« Discretion is the better part of valor. » Cette citation de Shakespeare est une des premières choses qu’on m’ait dites, ici aux Falkland (îles Malouines) pour me réconforter. Elle signifie qu’il vaut mieux s’arrêter si une action risque de nous nuire.
Prendre la décision de mettre pied à terre a été extrêmement difficile, mais c’était la meilleure pour sauver mon bateau : le check-up complet a révélé que le mât n’aurait pas tenu. Arthur et Jérémie sont arrivés de France, lundi, avec la fameuse pièce qui me permet, ce jeudi matin, de reprendre la mer.
Bien que situé à 12 000 kilomètres du Royaume-Uni, Port Stanley demeure profondément imprégné de la culture britannique : ses maisons anglaises, son église en pierre, sa baie hostile et ventée, sa côte dépouillée sans relief ni arbre, son port colossal aux infrastructures rouillées, son Lady Elizabeth (épave), mais aussi et surtout ses fabuleux habitants…
L’état d’esprit des gens de la mer est pur, beau et franc. Il n’y a pas d’ambiguïté, tout n’est que bienveillance et dévouement. Je suis reconnaissant de ces rencontres comme celle de Marilou Delignieres, jeune femme pilote d’avion, bluffante de calme et de sang-froid. Elle a grandi sur un voilier, le Sourire. On a réalisé que nos routes s’étaient déjà croisées, il y a vingt ans, alors que nous naviguions dans les canaux chiliens. À l’époque, elle avait 10 ans. Le monde est si petit.
Au premier réveil à terre, je me suis demandé ce que je faisais là. Oui, j’ai bu une première bière, mangé des fruits frais, pris un bain et je suis allé aux toilettes en toute sécurité, sans m’agripper, mais j’étais incapable de jouir de ces bonheurs de terrien. Je n’étais pas à ma place sur cette île. On est un peu devenus des stars malgré nous ici.

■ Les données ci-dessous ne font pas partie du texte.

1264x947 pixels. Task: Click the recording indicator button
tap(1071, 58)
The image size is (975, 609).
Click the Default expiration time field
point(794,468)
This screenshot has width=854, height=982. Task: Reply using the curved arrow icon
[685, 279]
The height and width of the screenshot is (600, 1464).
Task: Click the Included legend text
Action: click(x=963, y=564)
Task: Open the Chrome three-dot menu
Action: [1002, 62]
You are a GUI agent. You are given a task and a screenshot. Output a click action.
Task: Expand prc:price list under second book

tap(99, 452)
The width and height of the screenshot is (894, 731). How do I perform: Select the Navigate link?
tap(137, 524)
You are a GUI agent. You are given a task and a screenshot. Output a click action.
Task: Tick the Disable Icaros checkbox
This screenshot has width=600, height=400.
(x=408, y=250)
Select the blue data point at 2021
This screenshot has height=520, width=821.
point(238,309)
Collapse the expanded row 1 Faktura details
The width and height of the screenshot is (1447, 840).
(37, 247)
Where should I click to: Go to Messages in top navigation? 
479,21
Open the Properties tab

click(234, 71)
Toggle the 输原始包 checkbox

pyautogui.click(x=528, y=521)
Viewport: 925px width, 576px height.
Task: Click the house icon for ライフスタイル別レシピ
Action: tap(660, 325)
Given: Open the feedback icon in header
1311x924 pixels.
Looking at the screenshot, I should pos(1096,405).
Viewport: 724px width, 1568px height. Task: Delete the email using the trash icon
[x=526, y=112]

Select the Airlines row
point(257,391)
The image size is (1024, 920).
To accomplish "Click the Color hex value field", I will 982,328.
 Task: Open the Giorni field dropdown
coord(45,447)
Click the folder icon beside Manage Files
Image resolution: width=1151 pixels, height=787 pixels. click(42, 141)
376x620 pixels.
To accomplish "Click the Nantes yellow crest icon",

Le journal local Pengouin News a relayé notre histoire, la police nous a pris en stop, des touristes sont venus prendre la colonie de manchots en photo et nous saluer ! J’avais hâte de repartir, de me reconnecter à mon bateau et terminer ce tour du monde, même hors course, pour être fier de moi et montrer à ma fille de ne jamais abandonner. Je reprends la mer en solitaire dans le respect des engagements que j’ai pris auprès de tous ceux qui se sont investis dans ce projet.